Он вряд ли осознавал, что на него смотрит Ликари. Мальчик присел на корточки в дверях, на самом краю его поля зрения, и, широко распахнув глаза, следил за тем, как великий спорит со стервятником. Затем малыш шагнул в дом, словно напуганный этим зрелищем.

Стервятник, не глядя на мальчика-солдата, наклонил голову и деловито оторвал от рыбины еще кусок. Обнажились внутренности. Он запустил туда клюв, покопался внутри и выудил оттуда длинные темные кишки, а затем со смаком их проглотил.

— Не ты, а? А кто тогда, великий? Кто освободил жертву?

— Невар! Невар Бурвиль!

Стервятник хрипло расхохотался, распахнув клюв, расправил крылья и заскакал на месте. Возможно, кому-то другому в его смехе послышалось бы обычное карканье. Наконец, успокоившись, он оторвал еще кусок рыбы и покосился на мальчика-солдата одним блестящим глазом.

— А ты разве не Невар Бурвиль? — уточнил он.

— Нет.

Стервятник склонил голову на другой бок:

— Невар. Говори за себя. Должен ли ты мне жертву взамен той, что у меня отнял?

Неожиданно тело и голос вернулись ко мне. Я содрогнулся от потрясения, сглотнул и глубоко, с облегчением вздохнул.

— Отвечай мне, Невар, — приказал бог-птица.

— Я служу доброму богу, а не тебе. И я не собирался иметь с тобой никаких дел. Я всего лишь освободил птицу, — проговорил я.

Мой дух воспарил. Несмотря на грозящую мне опасность, я снова завладел телом. Я сжал и разжал кулаки в восторге оттого, что могу это сделать.

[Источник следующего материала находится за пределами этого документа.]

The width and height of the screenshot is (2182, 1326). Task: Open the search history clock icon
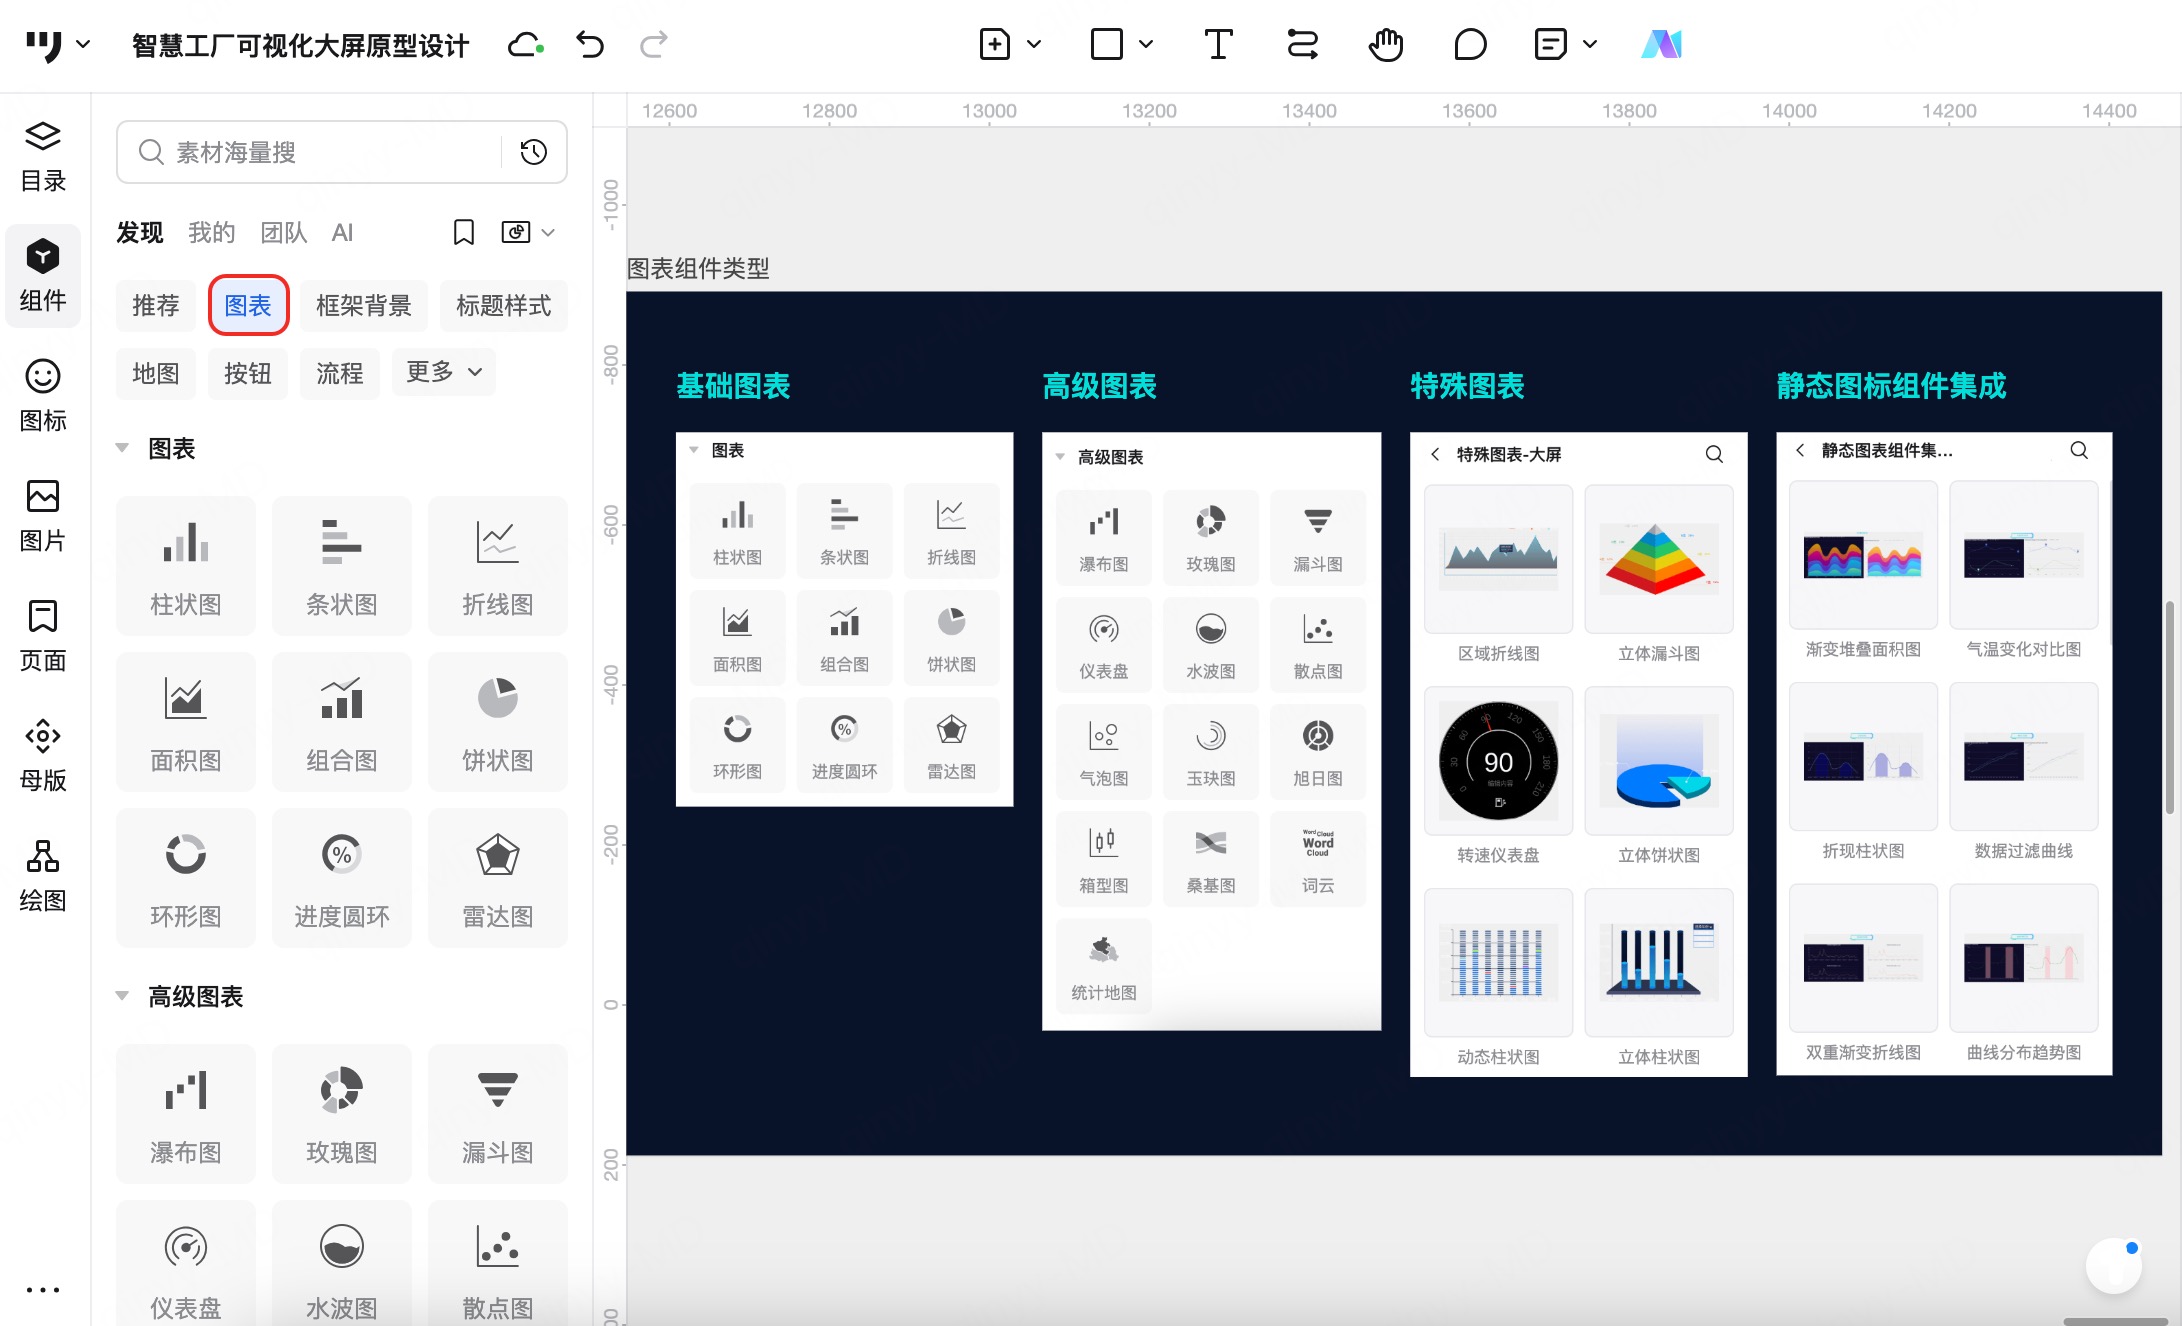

— Да служи ты кому хочешь, — равнодушно отозвался стервятник. — Это не имеет никакого отношения к твоему долгу. Или ты действительно думаешь, что служение одному богу освобождает тебя от требований другого? Ты что, искренне считаешь, что мы обретаем власть, потому что вы в нас верите? Что за бессильный бог получился бы в таком случае? «Верьте в меня, чтобы я мог стать богом!» — разве с такими словами должны обращаться боги к простым людям? А как насчет: «Верьте в это или нет, но я способен управлять вашим миром»?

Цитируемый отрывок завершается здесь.